Registros de dados armazenados
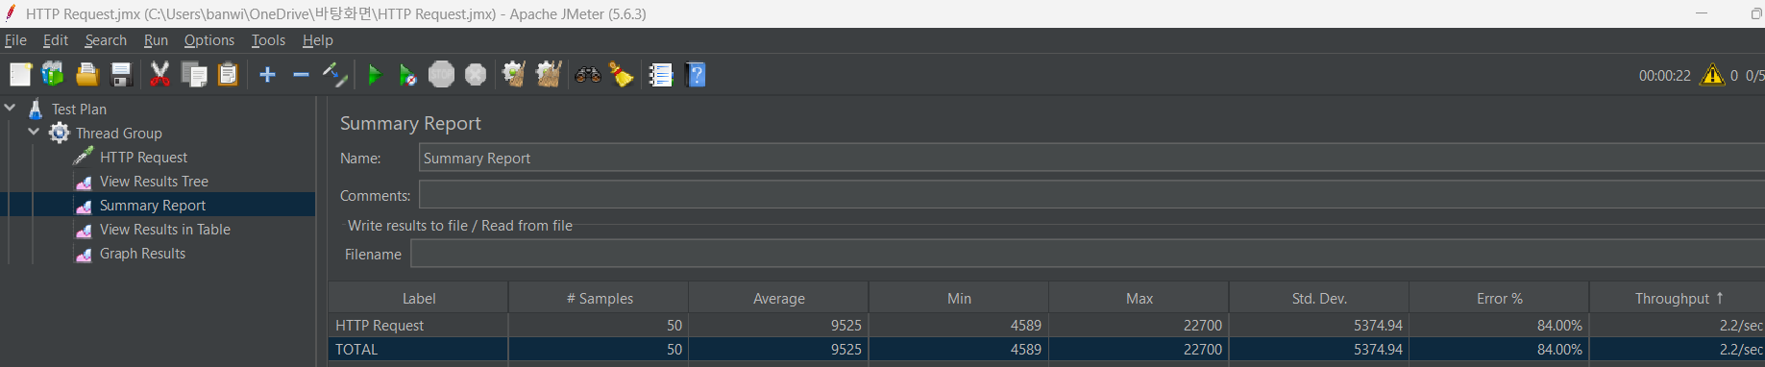Viewport: 1765px width, 367px height.
Task: Open the Templates icon in toolbar
Action: click(53, 75)
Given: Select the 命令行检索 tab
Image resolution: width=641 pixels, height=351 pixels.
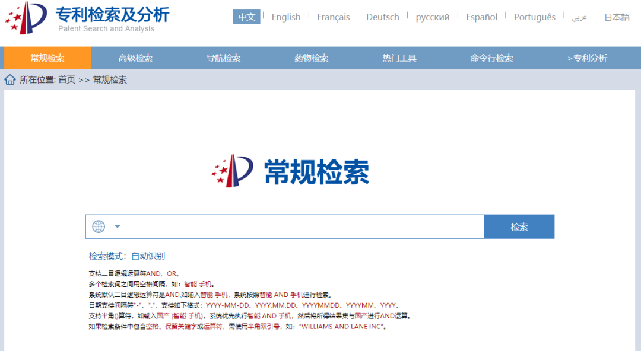Looking at the screenshot, I should pos(491,58).
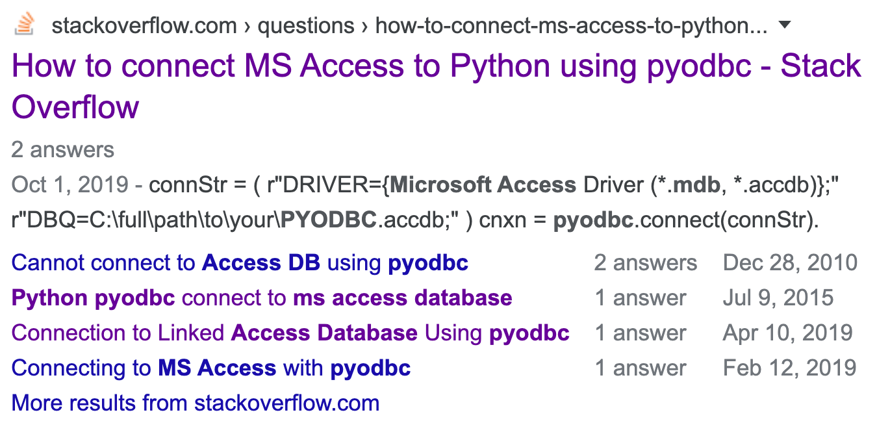Viewport: 877px width, 421px height.
Task: Click '2 answers' beside Cannot connect result
Action: tap(646, 262)
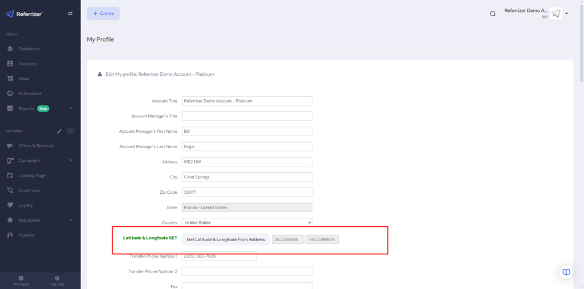Open the account dropdown arrow
This screenshot has height=289, width=584.
click(x=567, y=14)
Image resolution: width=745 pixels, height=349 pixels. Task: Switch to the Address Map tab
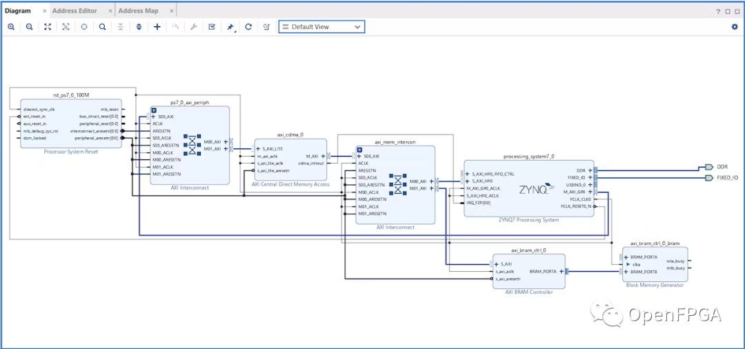138,11
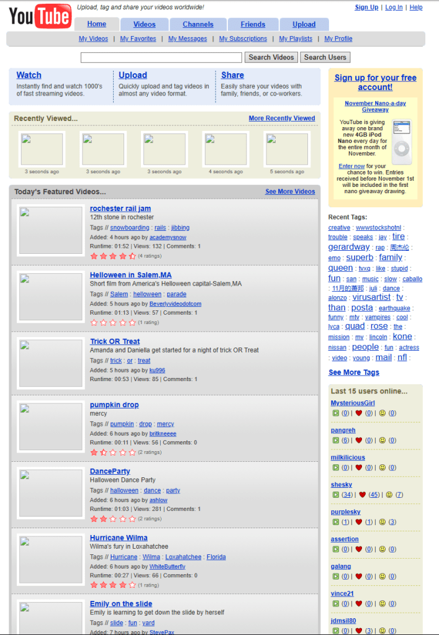Open the Trick OR Treat video thumbnail
The image size is (439, 635).
tap(50, 363)
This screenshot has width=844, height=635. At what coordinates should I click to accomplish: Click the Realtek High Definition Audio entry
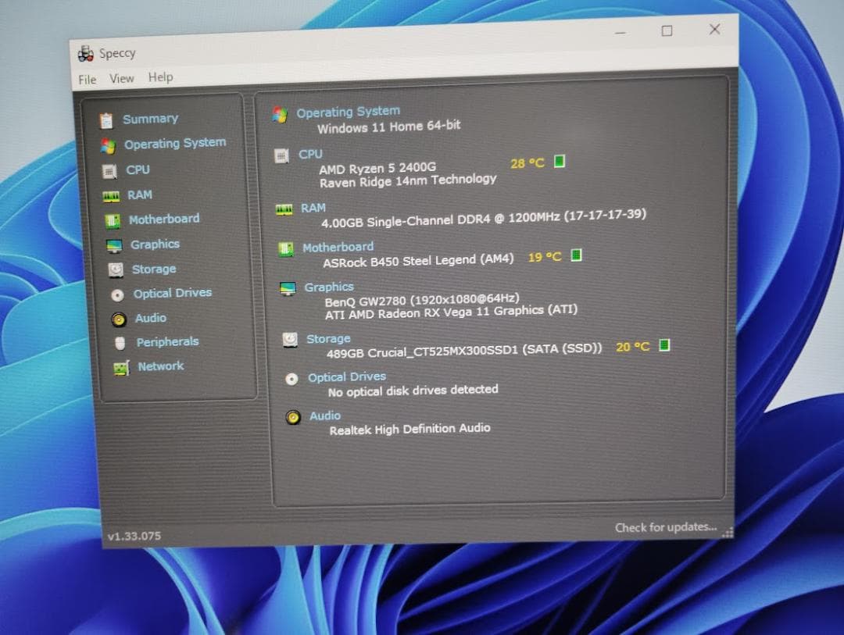coord(412,428)
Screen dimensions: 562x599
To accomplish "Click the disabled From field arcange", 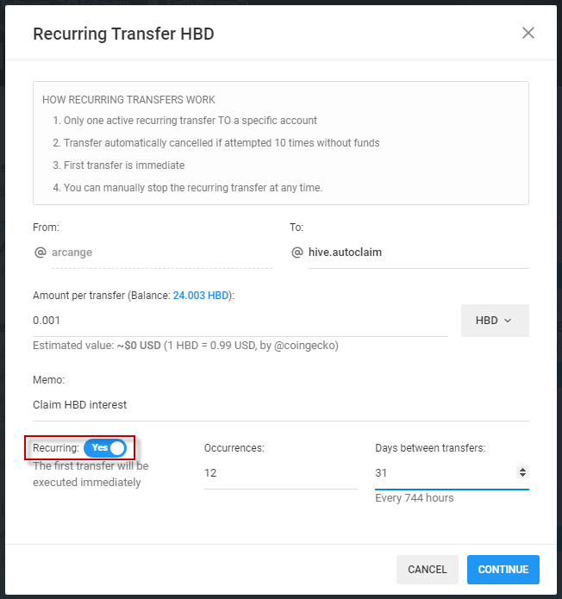I will click(x=161, y=253).
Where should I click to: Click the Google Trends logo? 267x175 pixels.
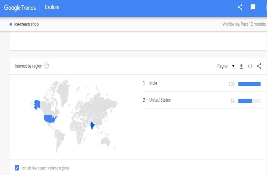coord(20,7)
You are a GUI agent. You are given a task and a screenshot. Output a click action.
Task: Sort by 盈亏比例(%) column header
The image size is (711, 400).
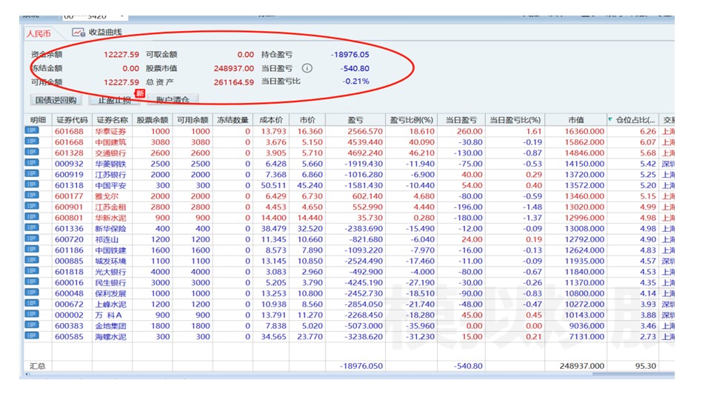tap(412, 120)
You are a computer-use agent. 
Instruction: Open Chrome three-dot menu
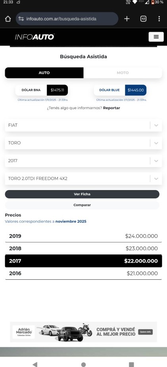(159, 19)
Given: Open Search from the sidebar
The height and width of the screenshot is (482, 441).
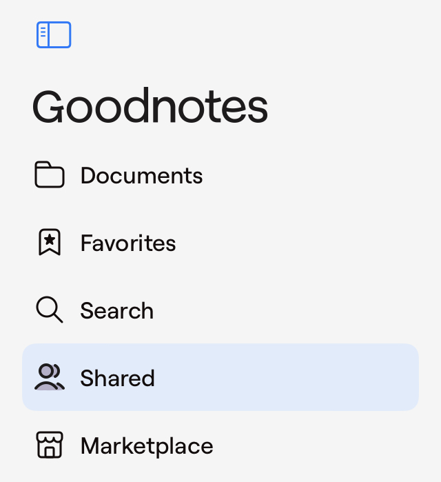Looking at the screenshot, I should pyautogui.click(x=116, y=311).
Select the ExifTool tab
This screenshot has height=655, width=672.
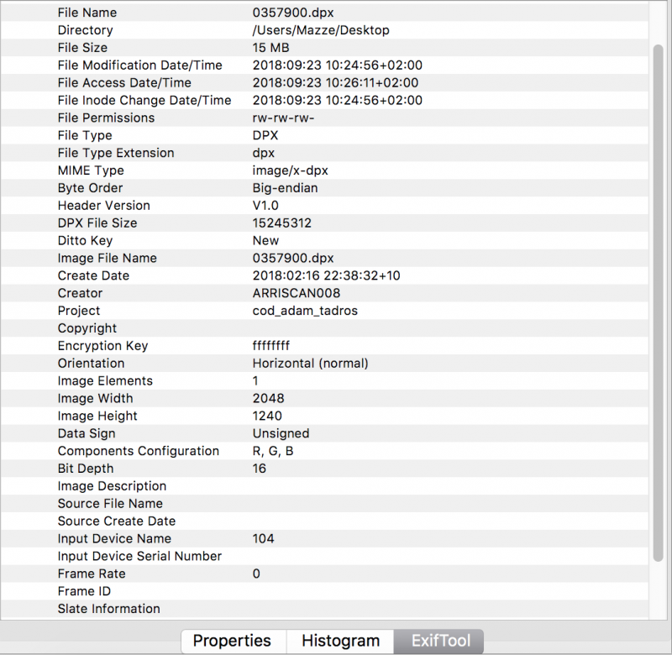[x=438, y=641]
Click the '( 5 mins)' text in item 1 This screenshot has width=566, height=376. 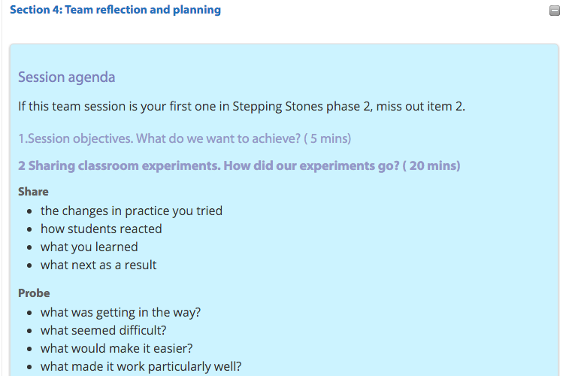(328, 138)
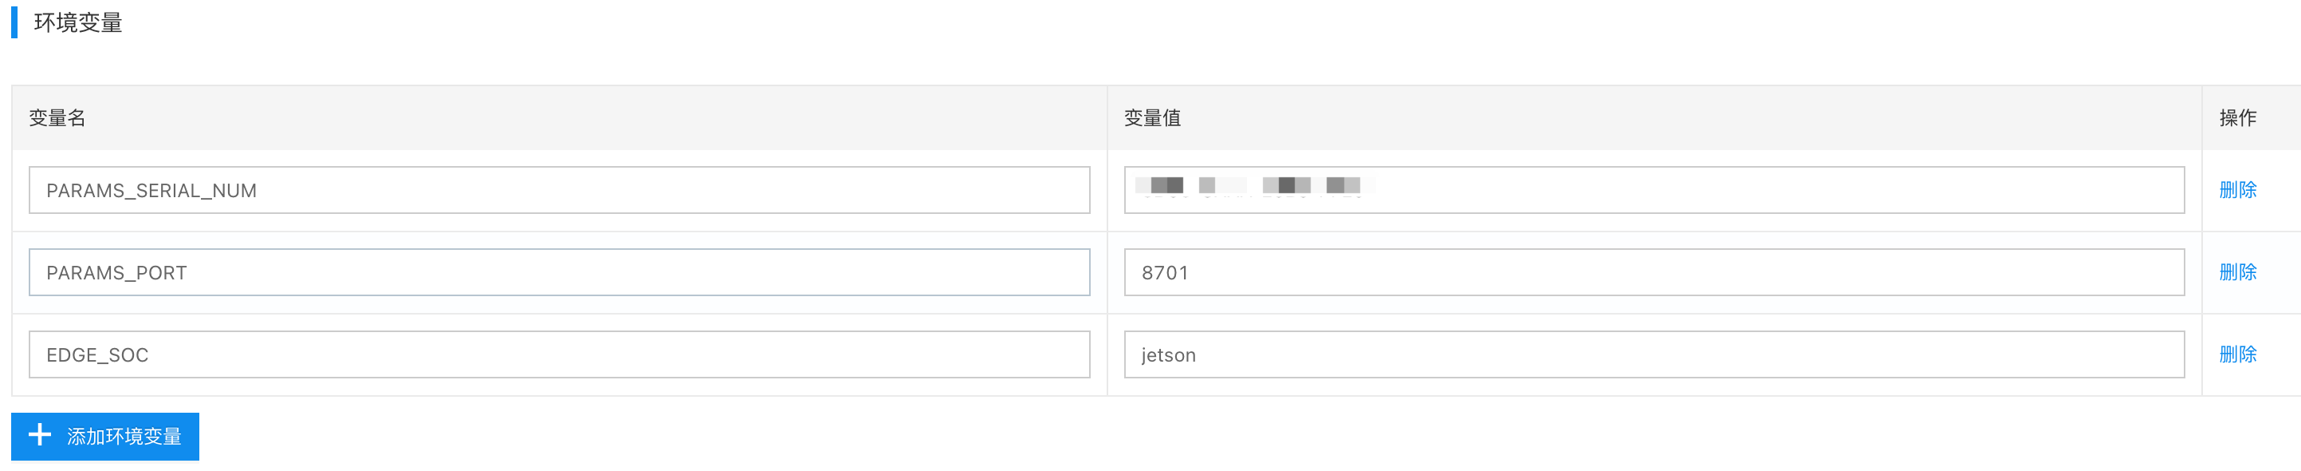Click the 8701 port value field
Image resolution: width=2301 pixels, height=471 pixels.
click(1654, 273)
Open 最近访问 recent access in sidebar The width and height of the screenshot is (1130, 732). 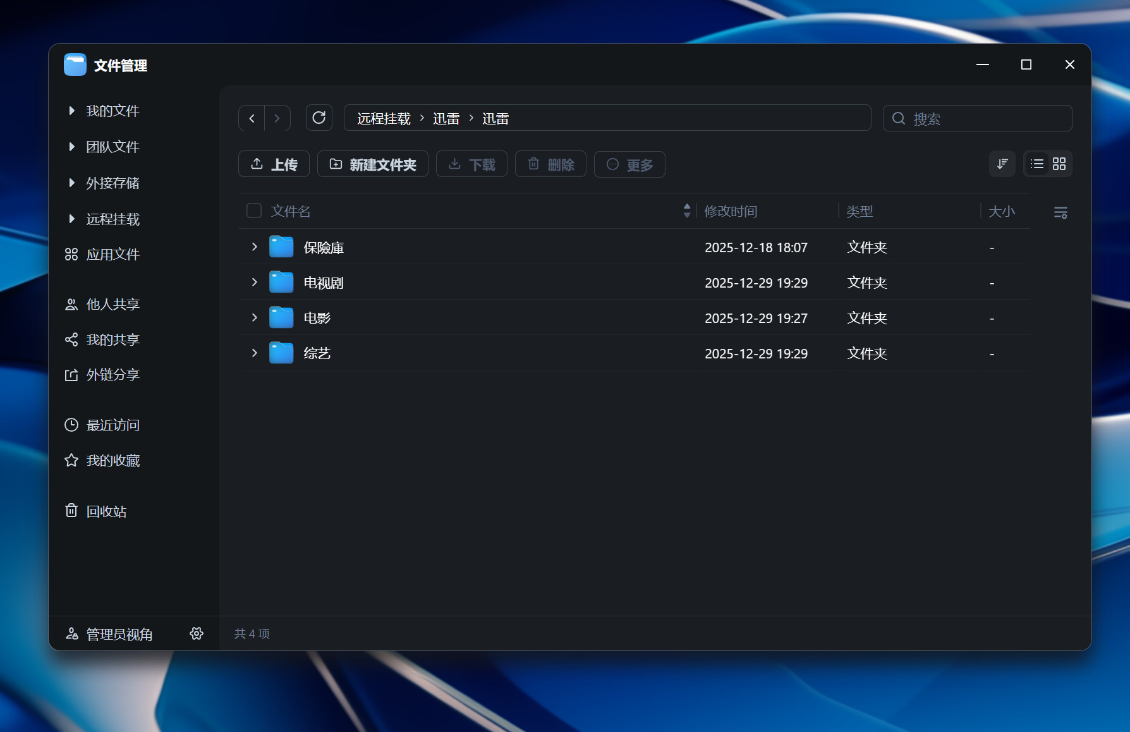[x=112, y=425]
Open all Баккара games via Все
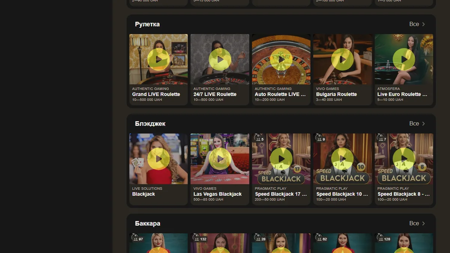Viewport: 450px width, 253px height. pyautogui.click(x=417, y=223)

### Tarefa proposta
Organize em lista numerada as linhas dos itens, da linha que contém "Given: Open Search from the sidebar" até a linha que contém "[x=438, y=641]", inclusive, omitindo as linhas em branco. Deixe as imagens de fora da resposta.

### Resposta da tarefa
1. Given: Open Search from the sidebar
2. The height and width of the screenshot is (482, 441).
3. Looking at the screenshot, I should pyautogui.click(x=116, y=311).
4. Select the ExifTool tab
5. This screenshot has height=655, width=672.
6. [x=438, y=641]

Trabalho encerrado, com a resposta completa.